Faye and the candidate for prime minister both ran on a pledge to increase penalties for homosexuality in the Muslim-majority nation.

Ababacar Mboup, the former coordinator and honorary president of And Samm Jikko Yi, said he and Schaper discussed tactics for awareness-raising, mobilization, and advocacy with Senegalese government officials, in line with the Massachusetts group’s expertise attacking LGBTQ+ rights and pushing “pro-family laws and policies.”  

“The high rates of disease, dysfunction, and death associated with these sexual paraphilias are too great to ignore,” Schaper told Reuters of what the group calls “the homosexual lifestyle.”

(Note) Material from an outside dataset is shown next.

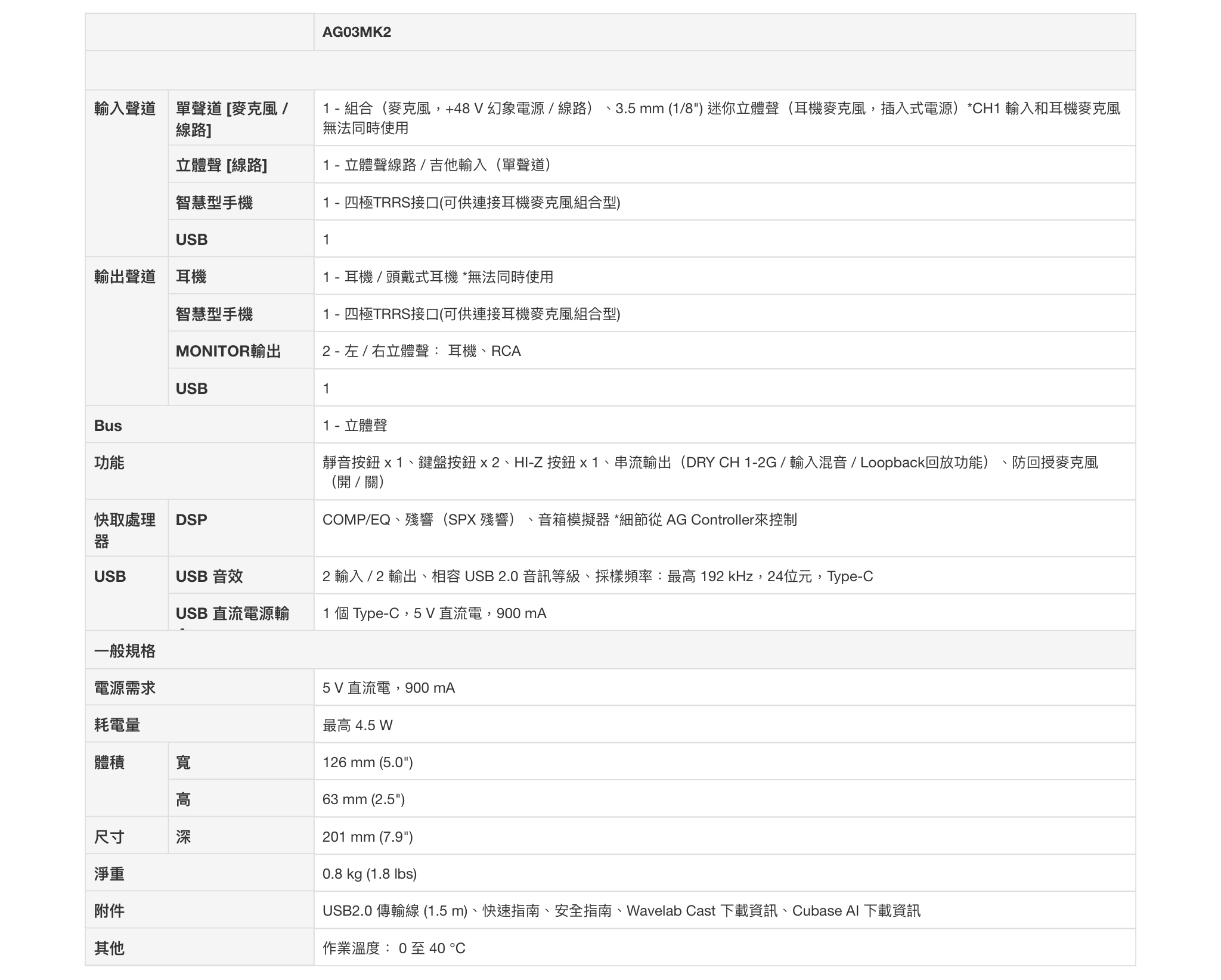Click the 立體聲 [線路] label cell
The width and height of the screenshot is (1221, 980).
221,165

The latest effort by MassResistence in the U.S. has been a cut-and-paste campaign to turn back marriage equality. Republicans in five state legislatures have now used the group’s language in nearly identical resolutions calling for the overturn of Obergefell v Hodges, the landmark 2015 U.S. Supreme Court decision that legalized marriage equality nationwide.

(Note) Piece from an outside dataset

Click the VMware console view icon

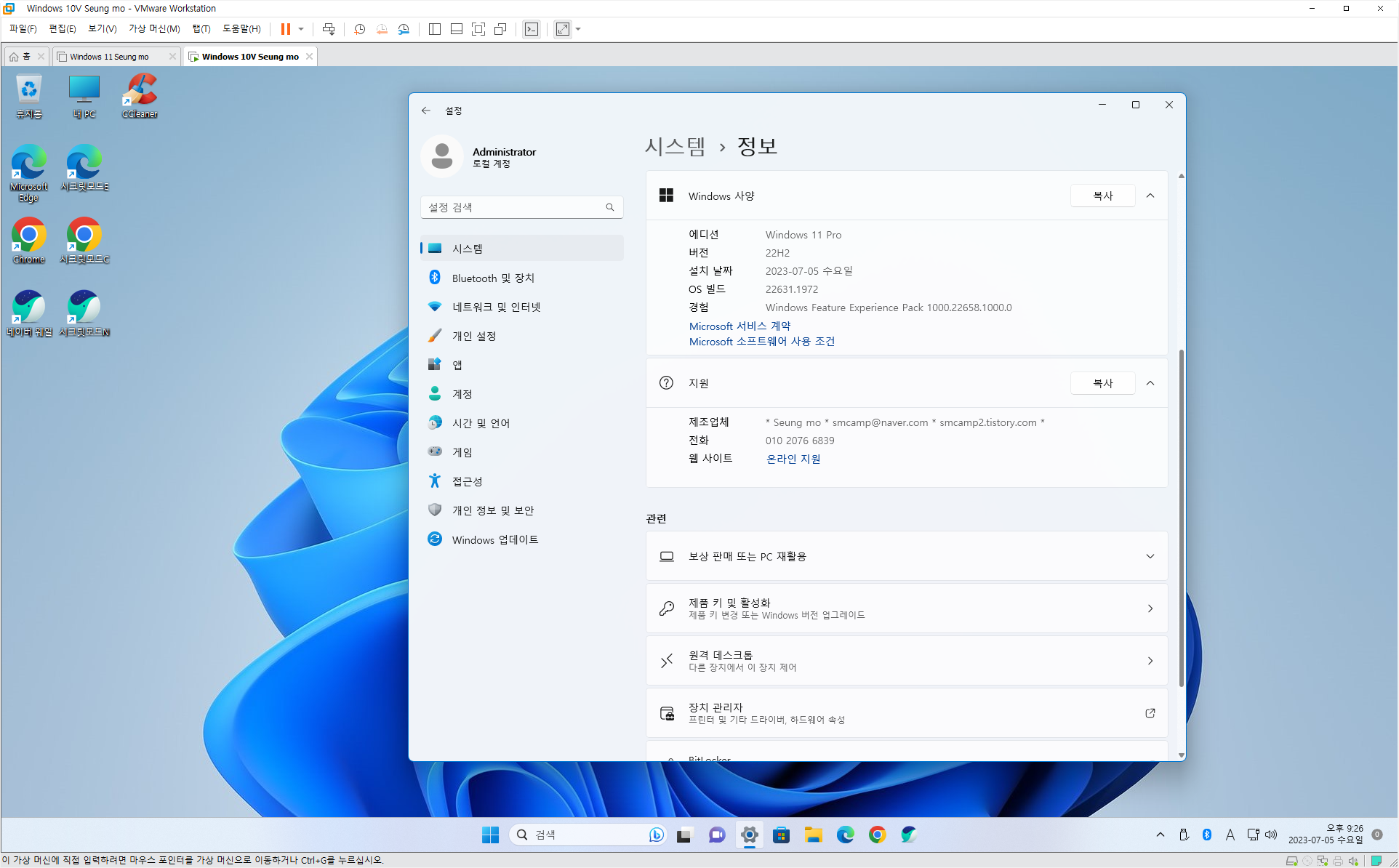click(532, 29)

The group is promoting the same tactics in Africa.

Frank Mackay Anim-Appiah, executive director of the Ghanaian anti-LGBTQ+ group Freedom International, told Reuters he and Schaper had exchanged “educational materials” and discussed the need to curtail LGBTQ+ rights in Ghana and elsewhere.

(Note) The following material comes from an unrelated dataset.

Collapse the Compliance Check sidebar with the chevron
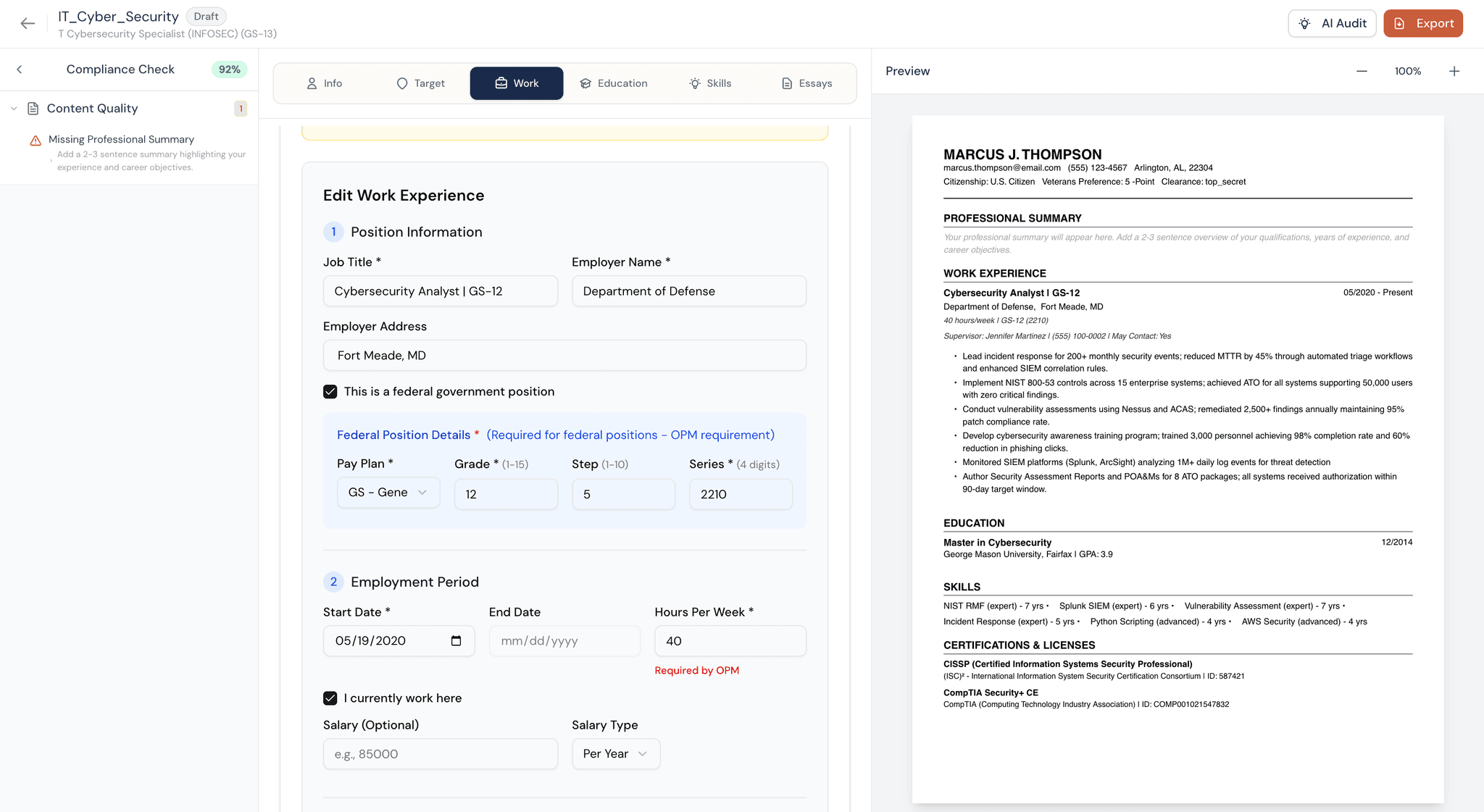 [x=19, y=70]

Lawmakers in the West African nation are also pushing new legislation to increase colonial-era punishments for same-sex acts, with language criminalizing the “willful promotion, sponsorship, ⁠or support of LGBTQ+ activities” — similar to the language found in Senegal’s bill.

Anim-Appiah said Schaper was working to secure financing for the effort from “funders” he declined to name.

“I see Arthur as a colleague,” the Ghanian said. “We are all fighting a common ​battle.”